Problem description: If a line includes "computer", copy it out of the entries.

Information supplied:
**********
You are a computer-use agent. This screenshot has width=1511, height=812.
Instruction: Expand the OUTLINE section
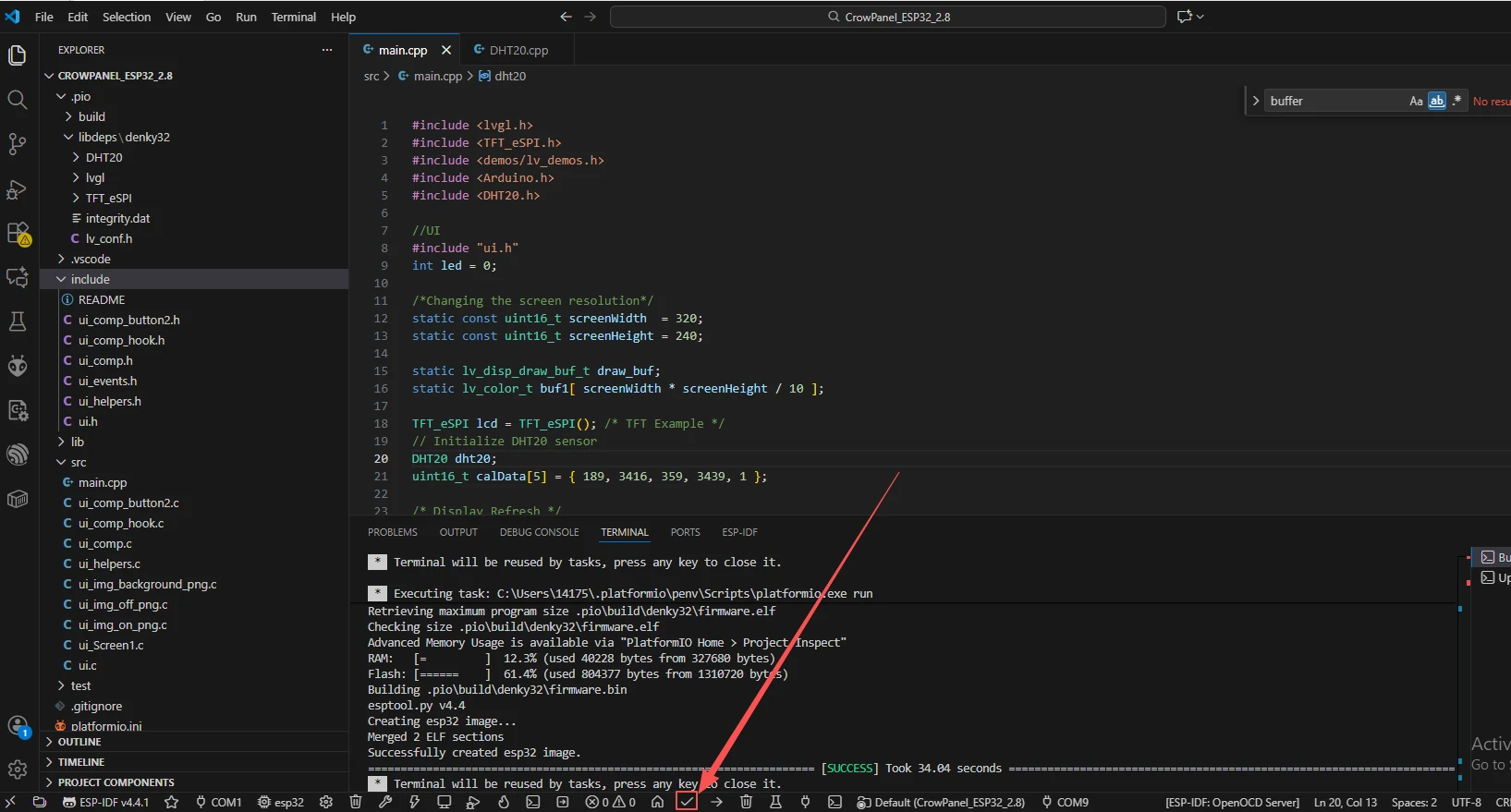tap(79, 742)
**********
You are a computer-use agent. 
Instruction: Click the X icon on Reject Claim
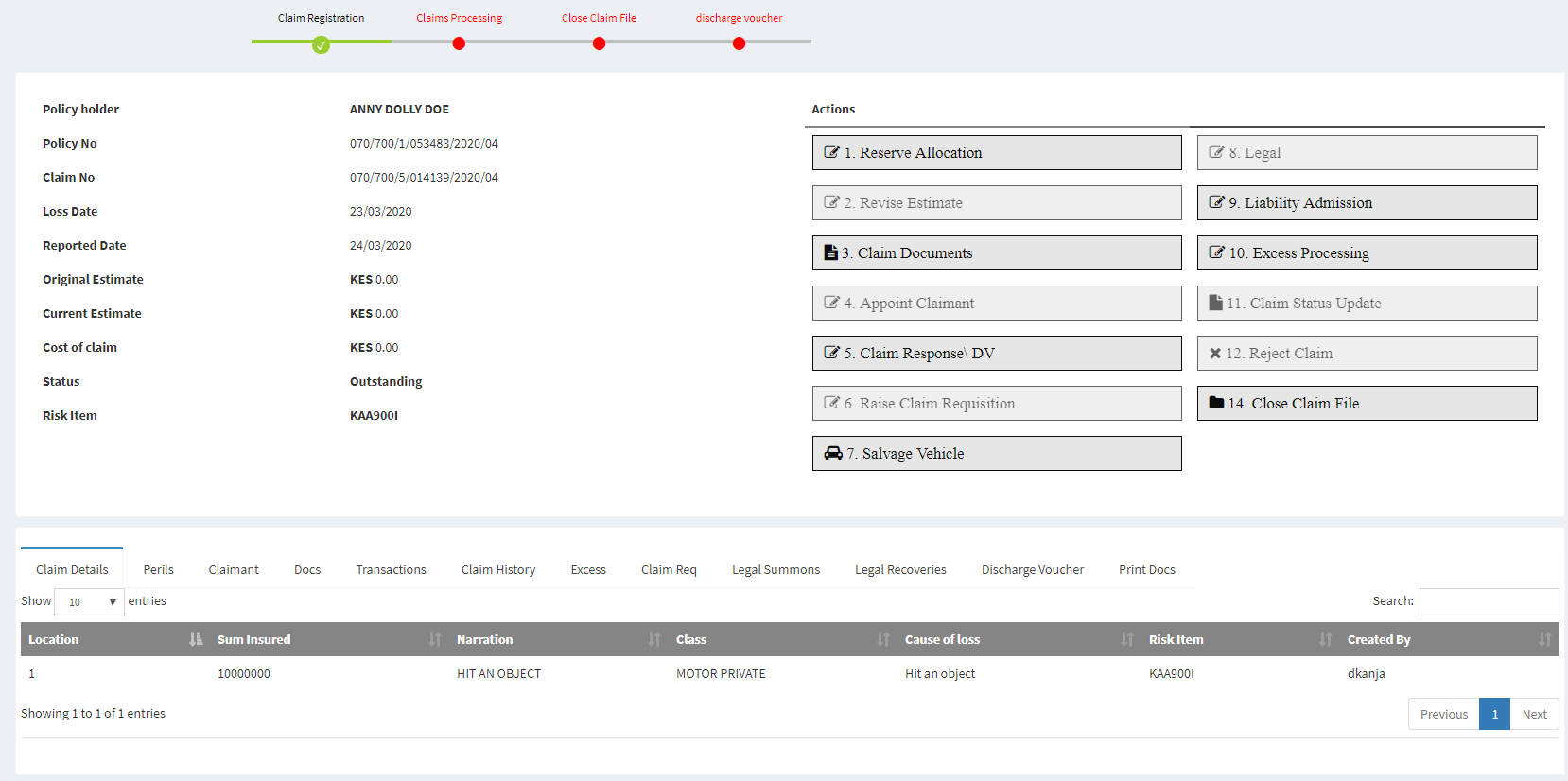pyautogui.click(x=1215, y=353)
**********
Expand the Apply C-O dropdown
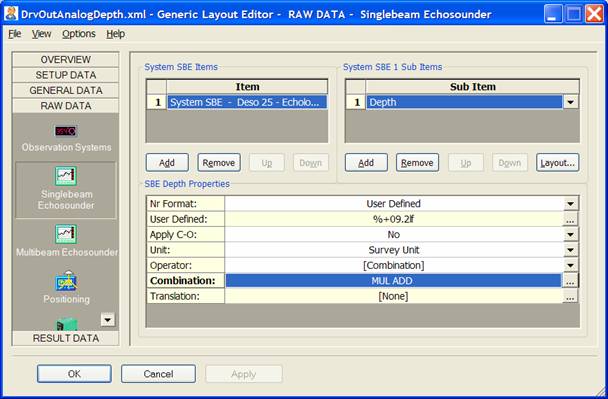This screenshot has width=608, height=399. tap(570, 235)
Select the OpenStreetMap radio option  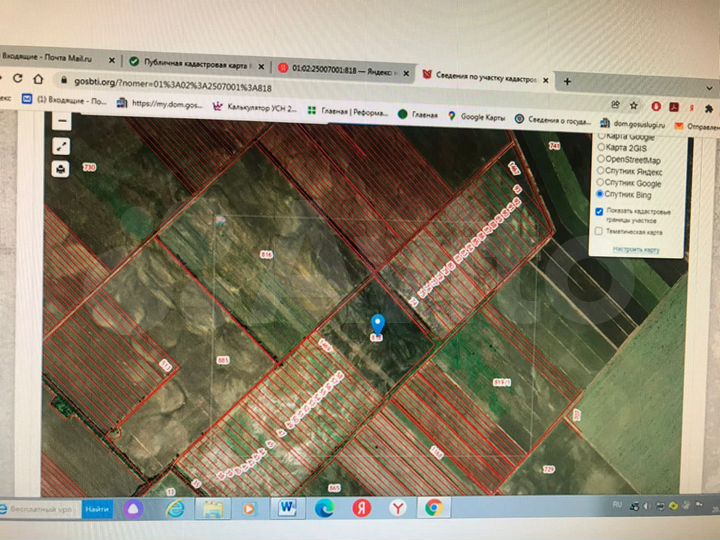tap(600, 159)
**********
Solution:
You are a computer-use agent. This screenshot has width=1511, height=812.
You are a computer-use agent. 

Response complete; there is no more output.